The Silberhorn , once deemed inaccessible, was ascended for the first time, Aug. 4th, 1863, by Ed. v. Fellenberg and the editor, accompanied by the guides P. Michel, H. Baumann and P. Jnäbenit of Grindelwald. The party started from Bellevue at 4 a. m., traversed the entire Eiger and Month glaciers, ascended the Schneehorn to the r., and crossing the N. slope of the Jungfrau, attained the summit of the Silberhorn at 4: 30 p.m. The following night was passed on the precipitous icy slope of the Schneehorn, not one of the party daring to close an eye.

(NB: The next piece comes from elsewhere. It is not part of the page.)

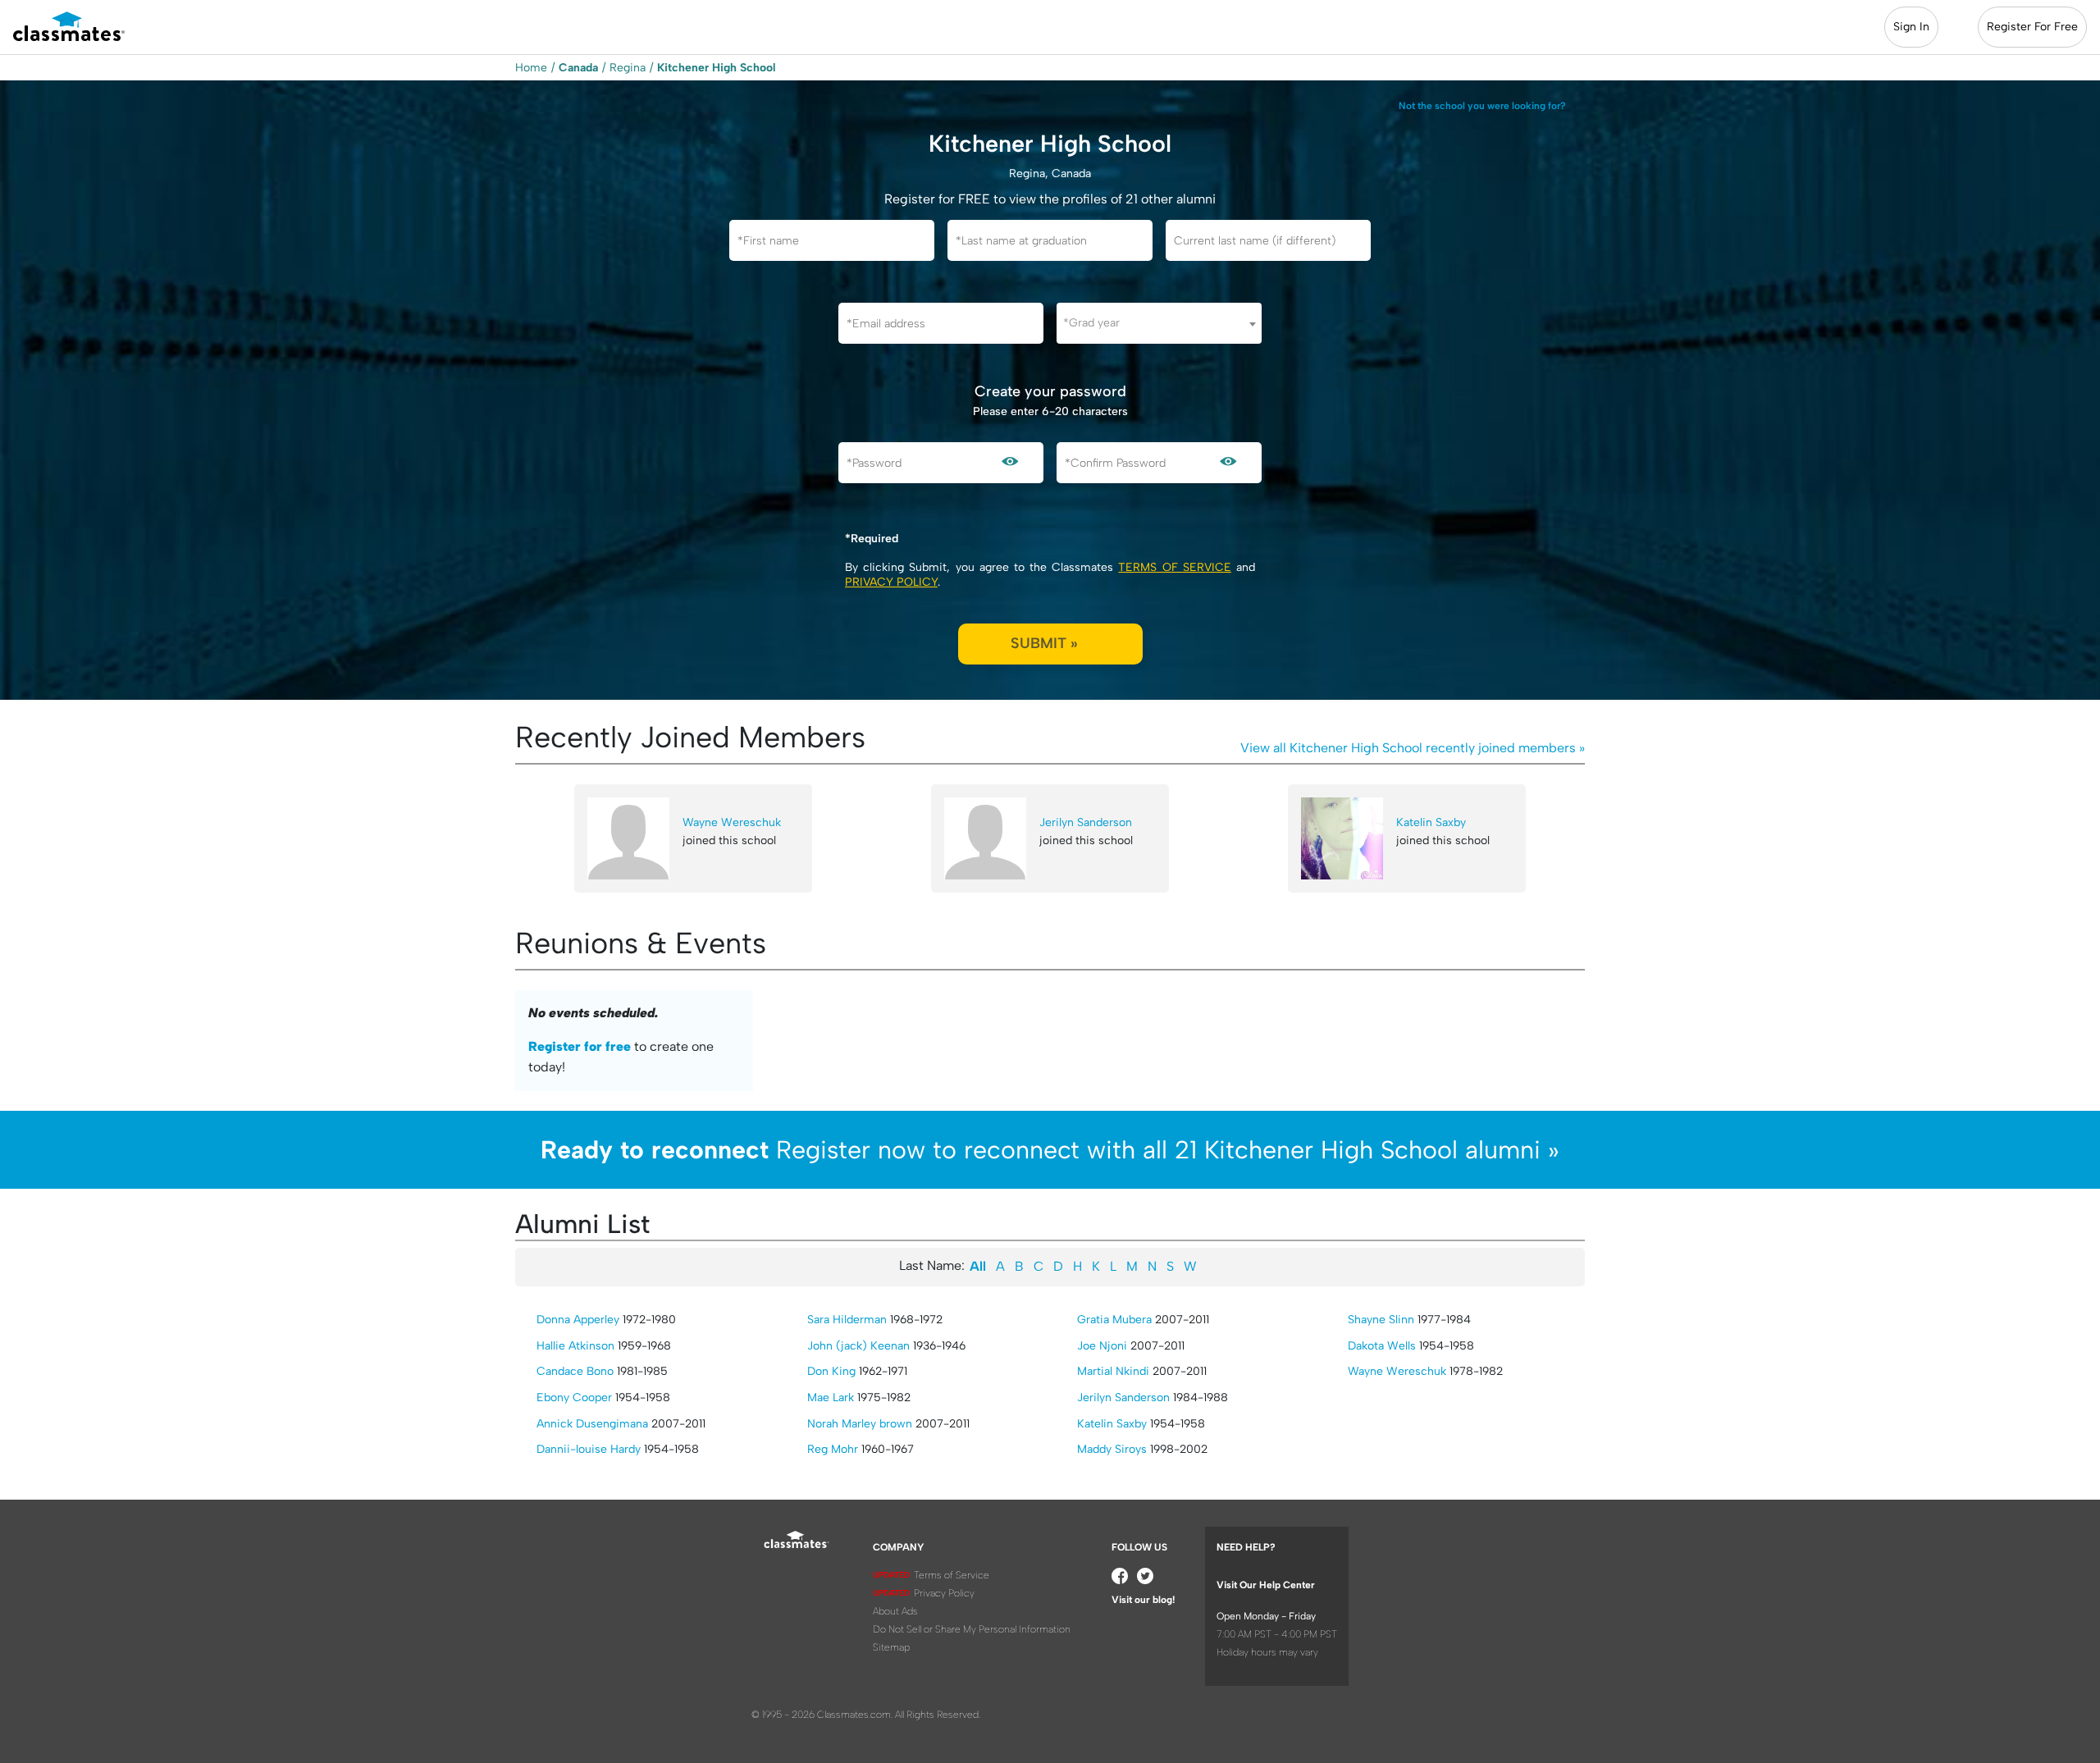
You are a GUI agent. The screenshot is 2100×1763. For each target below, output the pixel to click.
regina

This was an improvement even on the elder Karl Baedeker, who once demonstrated his refusal to trust anyone else’s eyes by writing in the 1851 edition of Deutschland : “The writer of these lines made the passage [from Pola to Fiume] by night and regrets that he can report nothing about it.”
During the 1860s Baedeker published guidebooks to Italy (in three volumes) and to London. But it concentrated its energies less on territorial growth than on revisions of earlier volumes (much of northern Italy had already appeared in the handbook to Austria), and the character of the guidebooks remained essentially as the founder had left it. During the 1870s, around the time when the younger Karl Baedeker’s health failed and the youngest brother, Fritz, took his place, the firm began its great period of expansion. In 1872 it moved its editorial offices to Leipzig, the center of German publishing. From there, every few years it issued an entirely new handbook, each with a front cover whose lettering declared ownership of some vast new region. Baedeker’s Palestine and Syria appeared in 1875, Baedeker’s Lower Egypt in 1877, Baedeker’s Sweden and Norway in 1879, Baedeker’s Russia and Baedeker’s Greece in 1883, Baedeker’s France in two volumes (later four) in 1884-85, Baedeker’s Great Britain in 1887, Baedeker’s Upper Egypt in 1891, Baedeker’s United States in 1893, Baedeker’s Canada in 1894, Baedeker’s Spain and Portugal in 1897, Baedeker’s Riviera in 1898, Baedeker’s Constantinople and Asia Minor in 1905, Baedeker’s Mediterranean (which added North Africa to previously occupied territory) in 1909, Baedeker’s India in 1914. 2 Before enlarging its territory Baedeker often gave advance warning in the form of an “excursion” appended to an existing handbook. Southern Italy, for example, included an “excursion to Athens” fourteen years before Baedeker published Greece. London included excursions outside the capital thirteen years before publication of Great Britain. An excursion to Peking was added to Russia in 1904; only the outbreak of war in 1914 halted Baedeker’s advance into China and Japan.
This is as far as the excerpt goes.